>> Begin Dataset records

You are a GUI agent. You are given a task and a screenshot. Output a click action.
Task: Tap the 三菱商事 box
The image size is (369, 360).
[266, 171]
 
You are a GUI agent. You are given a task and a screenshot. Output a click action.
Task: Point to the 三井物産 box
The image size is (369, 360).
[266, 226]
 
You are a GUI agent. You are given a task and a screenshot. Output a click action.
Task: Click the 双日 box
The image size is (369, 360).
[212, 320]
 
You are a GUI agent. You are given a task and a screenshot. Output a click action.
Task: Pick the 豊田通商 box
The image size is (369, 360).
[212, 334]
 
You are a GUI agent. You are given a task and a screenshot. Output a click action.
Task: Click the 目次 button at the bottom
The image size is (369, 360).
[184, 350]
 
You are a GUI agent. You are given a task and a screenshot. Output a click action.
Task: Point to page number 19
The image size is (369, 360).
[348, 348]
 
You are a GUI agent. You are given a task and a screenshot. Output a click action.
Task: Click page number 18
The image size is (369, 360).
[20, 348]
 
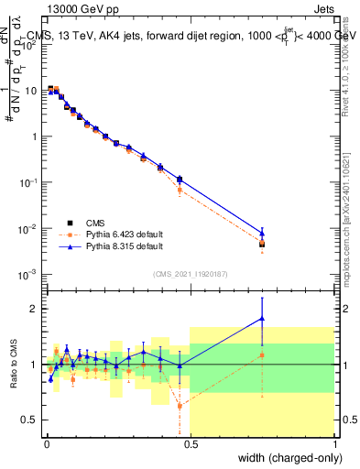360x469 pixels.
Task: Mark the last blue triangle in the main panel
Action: (262, 233)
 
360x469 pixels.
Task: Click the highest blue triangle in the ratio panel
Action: (262, 319)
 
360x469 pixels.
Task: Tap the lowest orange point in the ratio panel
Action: (180, 405)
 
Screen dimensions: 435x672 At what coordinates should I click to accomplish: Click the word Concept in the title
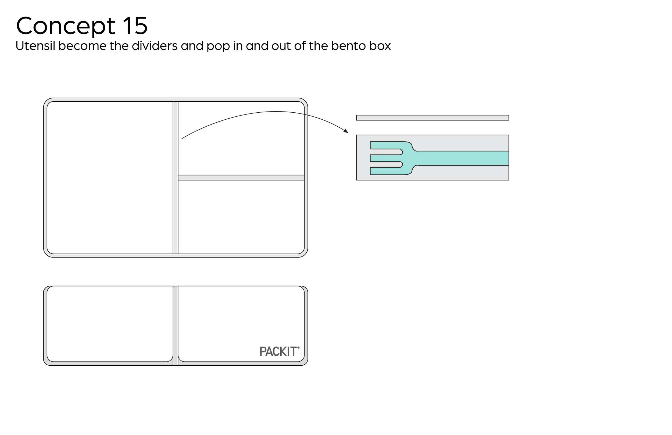(x=66, y=26)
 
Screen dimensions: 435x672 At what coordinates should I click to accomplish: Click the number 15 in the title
(x=135, y=26)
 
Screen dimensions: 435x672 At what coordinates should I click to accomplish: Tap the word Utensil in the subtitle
(x=35, y=46)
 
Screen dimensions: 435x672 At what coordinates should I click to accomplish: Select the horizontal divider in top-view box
(x=241, y=178)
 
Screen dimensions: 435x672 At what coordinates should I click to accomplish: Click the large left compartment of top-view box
(x=110, y=177)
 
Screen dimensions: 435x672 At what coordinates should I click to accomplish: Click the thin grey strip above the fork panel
(x=432, y=118)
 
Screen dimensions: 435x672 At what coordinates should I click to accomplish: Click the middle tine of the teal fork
(x=385, y=158)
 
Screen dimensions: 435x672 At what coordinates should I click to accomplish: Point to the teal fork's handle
(x=463, y=158)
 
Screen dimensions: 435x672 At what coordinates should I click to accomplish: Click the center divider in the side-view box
(x=175, y=325)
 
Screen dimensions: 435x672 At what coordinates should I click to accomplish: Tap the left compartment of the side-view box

>> End Dataset records

§ **Brief**: Could you extract all of the lines above word for word, leaving the pictures out?

§ **Response to this exercise**:
You are a GUI agent. You are given a task and a screenshot. Output a click action.
Task: Tap the 三菱商事 box
The image size is (369, 360).
[266, 171]
 
You are a GUI agent. You are given a task and a screenshot. Output a click action.
Task: Point to the 三井物産 box
The image size is (369, 360).
[266, 226]
 
You are a GUI agent. You are given a task and a screenshot. Output a click action.
Task: Click the 双日 box
The image size is (369, 360).
[212, 320]
 
You are a GUI agent. You are given a task and a screenshot. Output a click action.
Task: Pick the 豊田通商 box
The image size is (369, 360).
[212, 334]
 
You are a GUI agent. You are given a task and a screenshot. Output a click action.
Task: Click the 目次 button at the bottom
The image size is (369, 360).
[184, 350]
 
You are a GUI agent. You are given a task and a screenshot. Output a click action.
Task: Point to page number 19
The image size is (369, 360).
[348, 348]
 
You are a GUI agent. You are given a task and a screenshot. Output a click action.
Task: Click page number 18
The image size is (369, 360).
[20, 348]
 
360x469 pixels.
Task: Mark the last blue triangle in the main panel
Action: (262, 233)
 
360x469 pixels.
Task: Click the highest blue triangle in the ratio panel
Action: (262, 319)
 
360x469 pixels.
Task: Tap the lowest orange point in the ratio panel
Action: (180, 405)
 
Screen dimensions: 435x672 At what coordinates should I click to accomplish: Click the word Concept in the title
(x=66, y=26)
 
Screen dimensions: 435x672 At what coordinates should I click to accomplish: Click the number 15 in the title
(x=135, y=26)
 
Screen dimensions: 435x672 At what coordinates should I click to accomplish: Tap the word Utensil in the subtitle
(x=35, y=46)
 
Screen dimensions: 435x672 At what coordinates should I click to accomplish: Select the horizontal divider in top-view box
(x=241, y=178)
 
Screen dimensions: 435x672 At what coordinates should I click to accomplish: Click the large left compartment of top-view box
(x=110, y=177)
 
Screen dimensions: 435x672 At what coordinates should I click to accomplish: Click the thin grey strip above the fork panel
(x=432, y=118)
 
Screen dimensions: 435x672 At what coordinates should I click to accomplish: Click the middle tine of the teal fork
(x=385, y=158)
 
Screen dimensions: 435x672 At what coordinates should I click to accomplish: Point to the teal fork's handle
(x=463, y=158)
 
Screen dimensions: 435x672 At what coordinates should I click to accomplish: Click the center divider in the side-view box
(x=175, y=325)
 
Screen dimensions: 435x672 At what coordinates should I click to accomplish: Tap the left compartment of the side-view box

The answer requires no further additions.